**PROBLEM DETAILS:** The records that follow must all be duplicated exactly.

**DATASET RECORDS:**

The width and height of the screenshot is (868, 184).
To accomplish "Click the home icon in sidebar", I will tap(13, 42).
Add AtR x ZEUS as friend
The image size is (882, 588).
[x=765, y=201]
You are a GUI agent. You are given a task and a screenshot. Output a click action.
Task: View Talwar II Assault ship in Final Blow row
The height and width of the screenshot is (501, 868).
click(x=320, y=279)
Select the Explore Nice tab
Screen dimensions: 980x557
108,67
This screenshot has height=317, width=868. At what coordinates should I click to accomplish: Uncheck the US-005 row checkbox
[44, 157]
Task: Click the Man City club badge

**YOUR RESPONSE:**
The width and height of the screenshot is (868, 184).
To accomplish "Click the home icon in sidebar", I will tap(13, 42).
Add AtR x ZEUS as friend
The image size is (882, 588).
[x=765, y=201]
You are a GUI agent. You are given a task and a screenshot. Output a click action.
Task: View Talwar II Assault ship in Final Blow row
The height and width of the screenshot is (501, 868).
click(x=320, y=279)
Select the Explore Nice tab
Screen dimensions: 980x557
108,67
This screenshot has height=317, width=868. At what coordinates should I click to accomplish: Uncheck the US-005 row checkbox
[44, 157]
Task: Click the Man City club badge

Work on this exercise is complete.